◆ **Given problem**
Turn the listing, starting with the line containing "Open Google Calendar in the side panel" and going on through the end of the listing, into a numbered list with blank lines omitted. Leave the pictures out of your answer.

◆ **Task data**
------------------------
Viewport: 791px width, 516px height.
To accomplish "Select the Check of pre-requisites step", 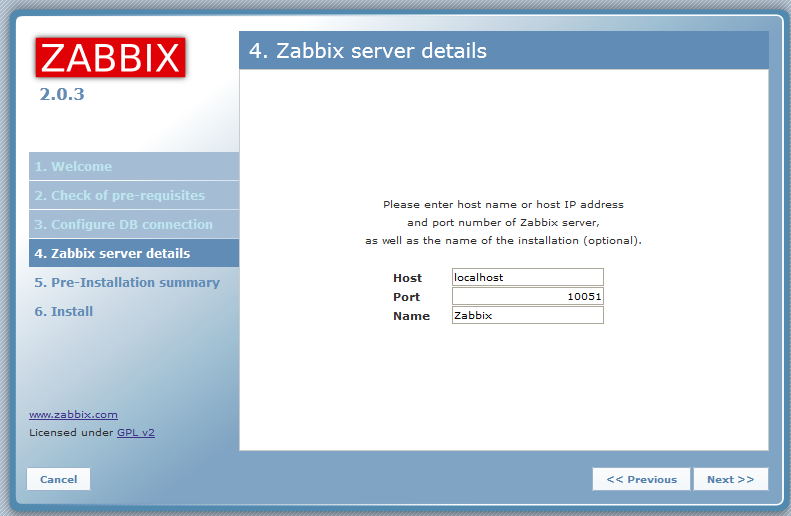I will [119, 196].
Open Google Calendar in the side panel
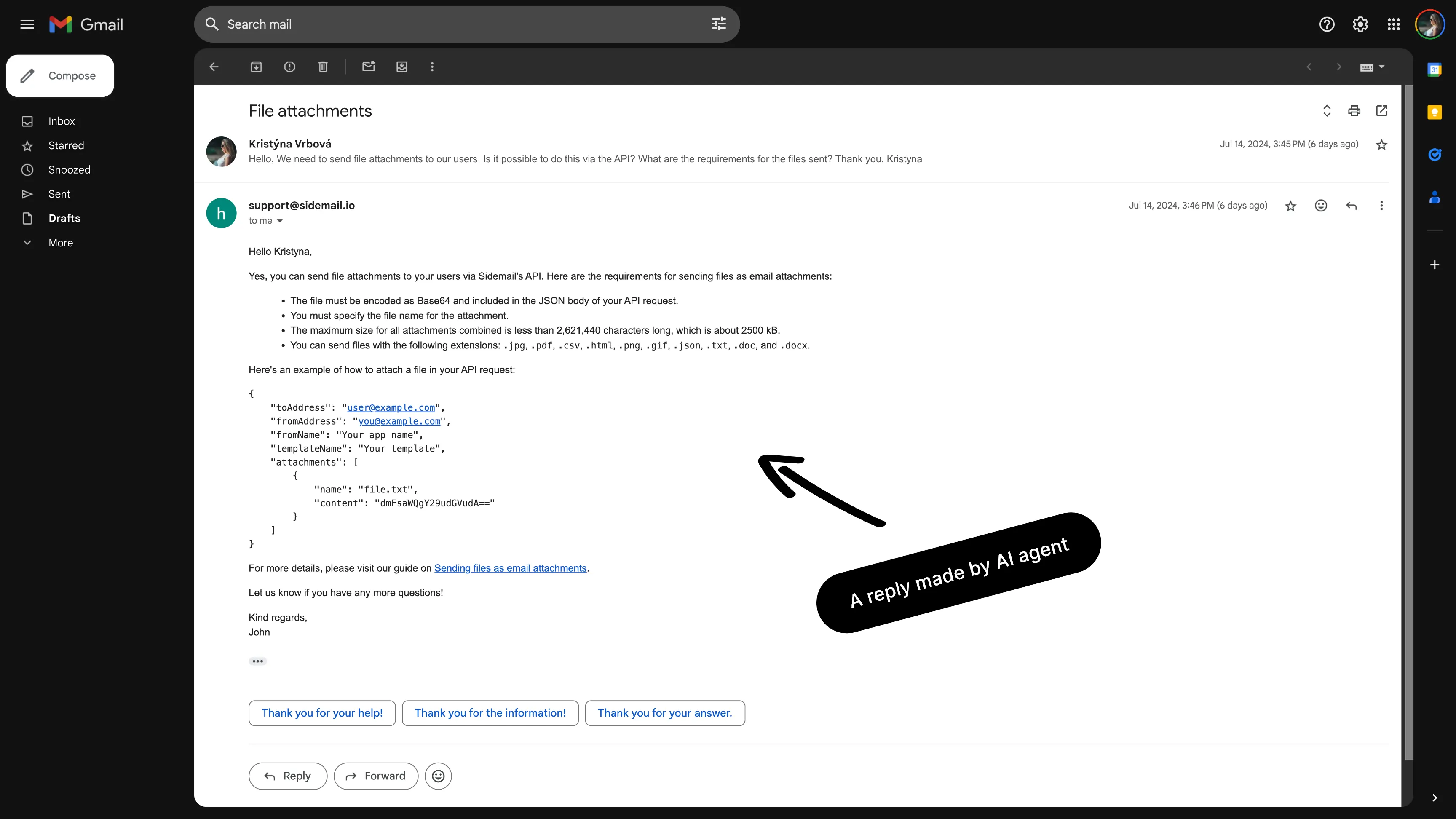Viewport: 1456px width, 819px height. pyautogui.click(x=1435, y=69)
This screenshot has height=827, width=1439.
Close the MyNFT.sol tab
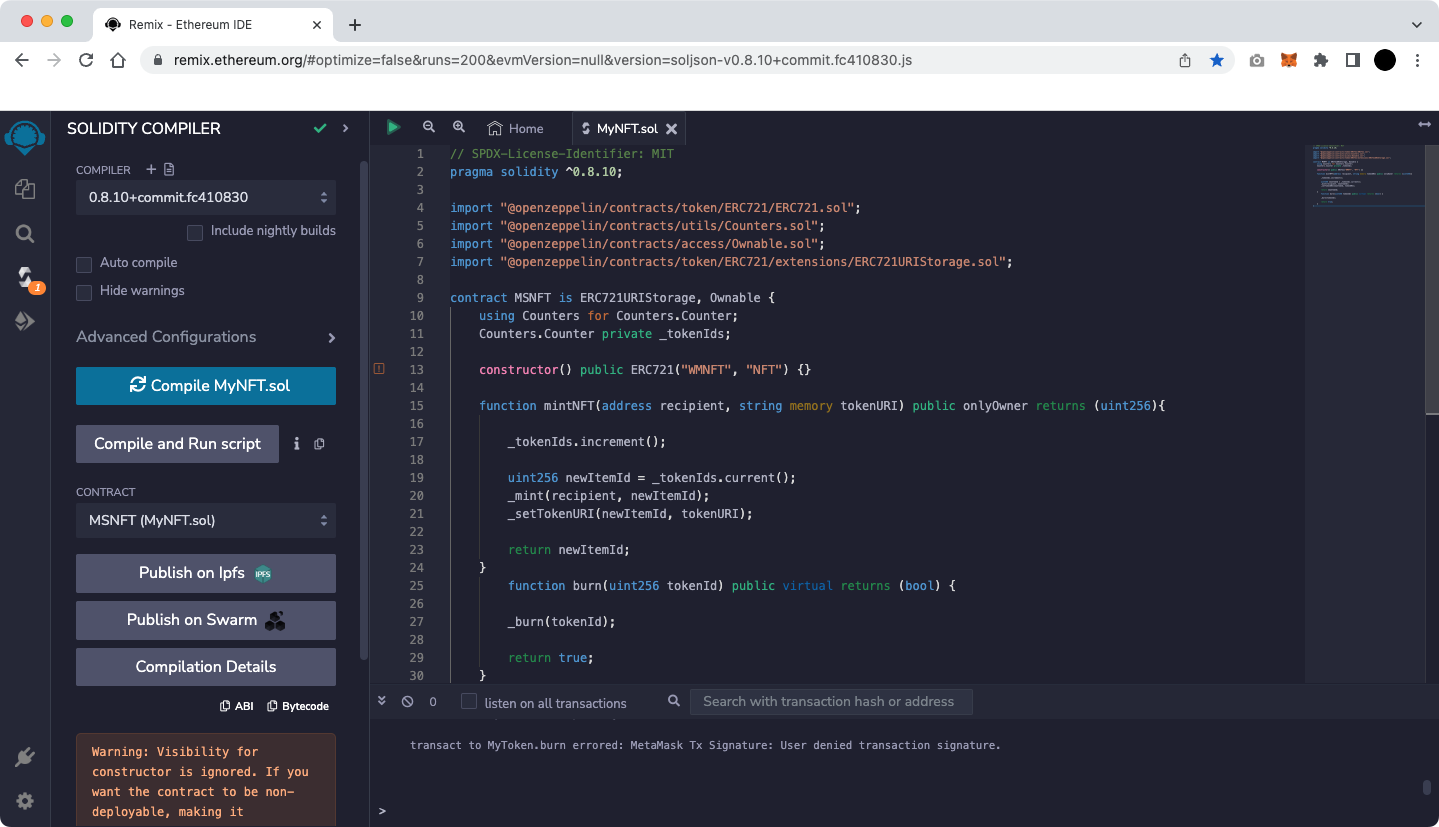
------------------------
◆ **Result**
1. Open Google Calendar in the side panel
2. Viewport: 1456px width, 819px height. pyautogui.click(x=1435, y=69)
3. This screenshot has height=827, width=1439.
4. Close the MyNFT.sol tab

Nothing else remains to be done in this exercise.